Cf. 1 Clem 42: "The message was delivered orally by our Lord to the apostles and was handed on orally by them to their successors."
There is, I think, a disparity between the paleo-orthodox view of tradition as something handed down and the Roman Catholic idea of tradition as something quite specifically located in the papal office, in the manner Pope Pius IX reflected when he said "I am Tradition"; cf. also Jaraslov Pelikan's statement "Pope Pius did not attempt to prove that the doctrine of the assumption was taught as such in scripture or confessed in the earliest documentary witnesses to the Christian and Catholic faith.
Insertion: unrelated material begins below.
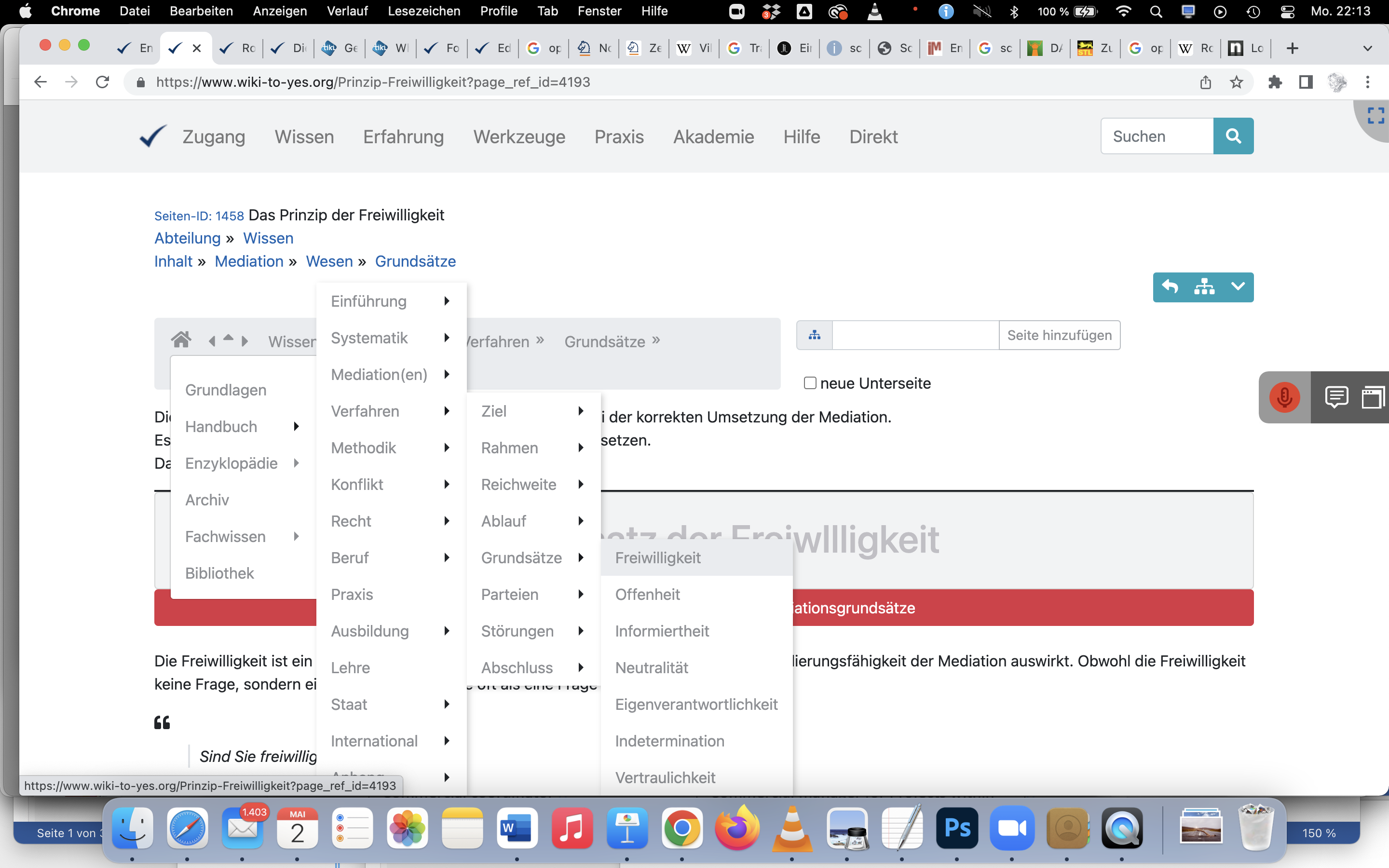
Task: Click the home icon in the breadcrumb bar
Action: click(x=181, y=340)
Instead, he attached his promulgation of the dogma to the development of a tradition for which there is admittedly no authentic witness... among the Fathers of either the East or the West prior to the end of the fifth century" (Jaroslav Pelikan, Development of Christian Doctrine: Some Historical Prolegomenna (Yale, 1979), p. 38).
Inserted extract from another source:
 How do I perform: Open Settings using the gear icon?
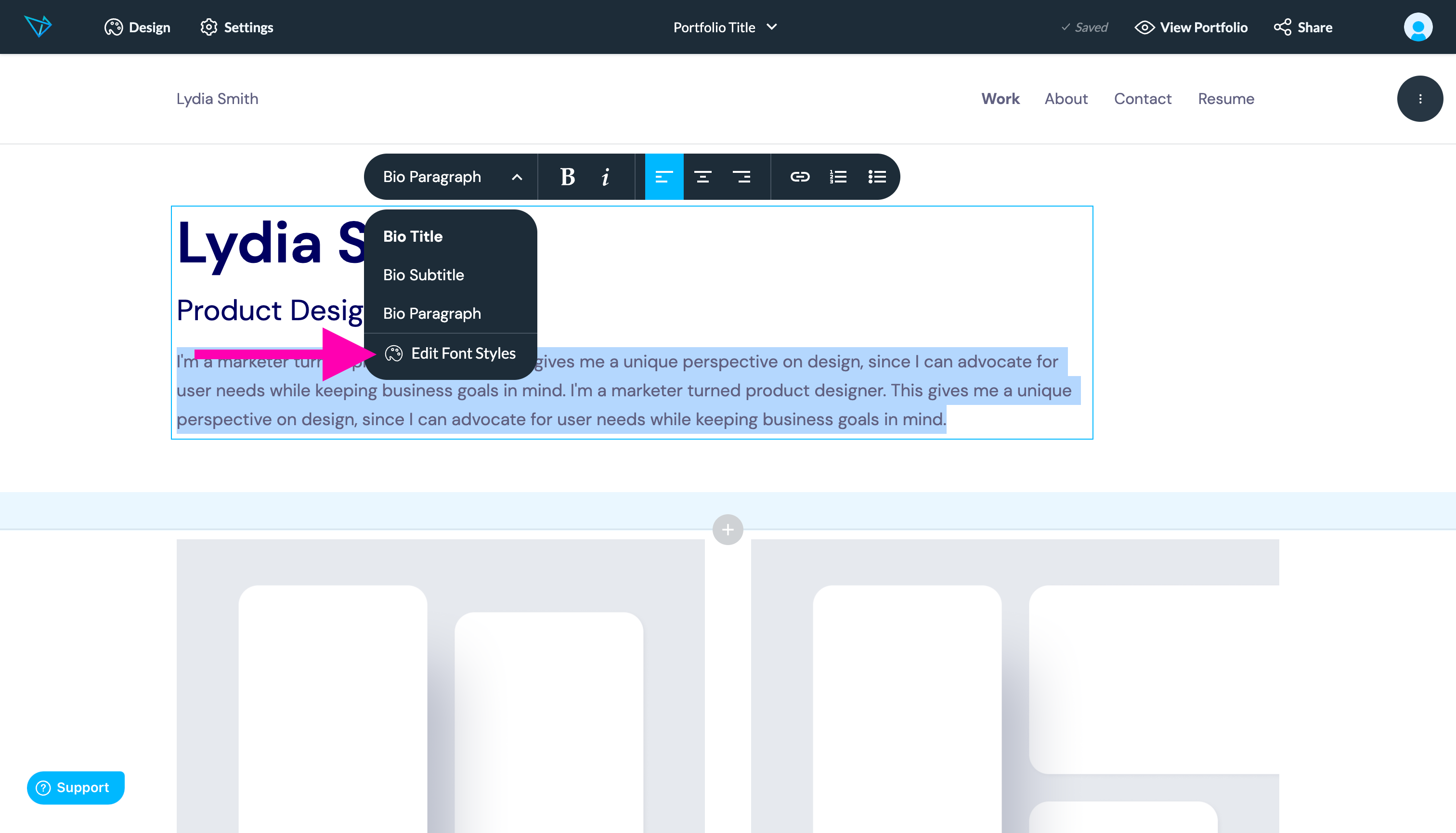tap(209, 27)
What is meant by Holy Tradition in Orthodox understanding is more than simply texts and teaching in a secular sense, incorporating the actual message, right worship, right prayer, and so on, not in the sense of hermeneutics, exegesis, and/or historical analysis (albeit not necessarily severed from such things by any means) but in the sense of theoria, which is to say that only those who live the Word through the Holy Spirit can know the Word and be receptacles or vehicles of Holy Tradition -as opposed to "mere traditions":
"Byzantines... presupposed a concept of Revelation which was substantially different from that held in the West. Because the concept of theologia in Byzantium ...was inseparable from theoria ("contemplation"), theology could not be -as it was in the West- a rational deduction from 'revealed' premises, i.e. from Scripture or from the statements of an ecclesiastical magisterium... Not that a rational deductive process was completely eliminated from theological thought, but it represented for the Byzantines the lowest and least reliable level of theology. The true theologian was the one who saw and experienced the content of theology; and this experience was considered to belong not to the intellect alone ...but to the 'eyes of the Spirit,' which place the whole man -intellect, emotions, and even sense- in contact with divine existence" (John Meyendorff, Byzantine Theology, pp. 8f.).
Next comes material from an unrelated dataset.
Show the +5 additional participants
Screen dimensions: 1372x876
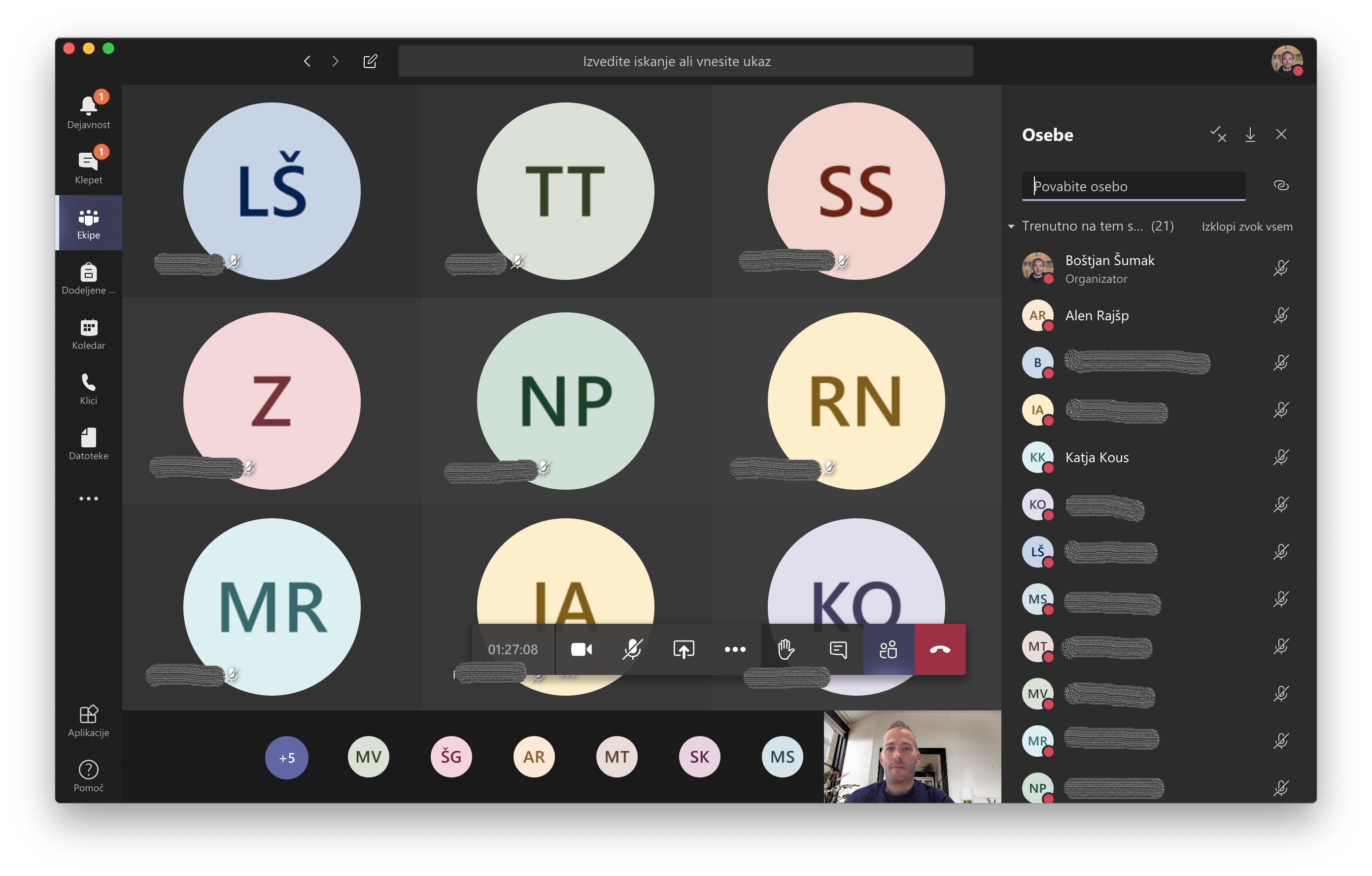[x=286, y=757]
"Theoria is a 'spiritual perception of the one sent by God.. possible only to the believer' ("Theorao" in Arnt and Gingrich, eds., A Greek-English Lexicon of the New Testament and Early Christian Literature, 1b). It is an insight into God's Word that cannot be received by one who is a 'fleshly' Christian, one whose diet consists of only milk, not meat (1 Cor 3:1-2). This one's spiritual senses will e numbed and handicapped (1 Cor 2:14) and will never be able to have his senses fine-tuned so as to discern Good and evil (Heb 5:13-14). The one with a theoritic vision has a heart trained to see Truth, a heart transformed by the Spirit toward purity and godliness. 'Blessed are the pure in heart for they shall see God' (Matt 5:8)" (cf. Jordan Bajis, Common Ground: An Introduction to Eastern Christianity for the American Christian, ch 7).
"The pure notion of Tradition can then be defined by saying that it is the life of the Holy Spirit in the Church, communicating to each member of the Body of Christ the faculty of hearing, of receiving, of knowing the Truth in the Light which belongs to it" -Vladimir Lossky, In the Image and Likeness of God, p. 152).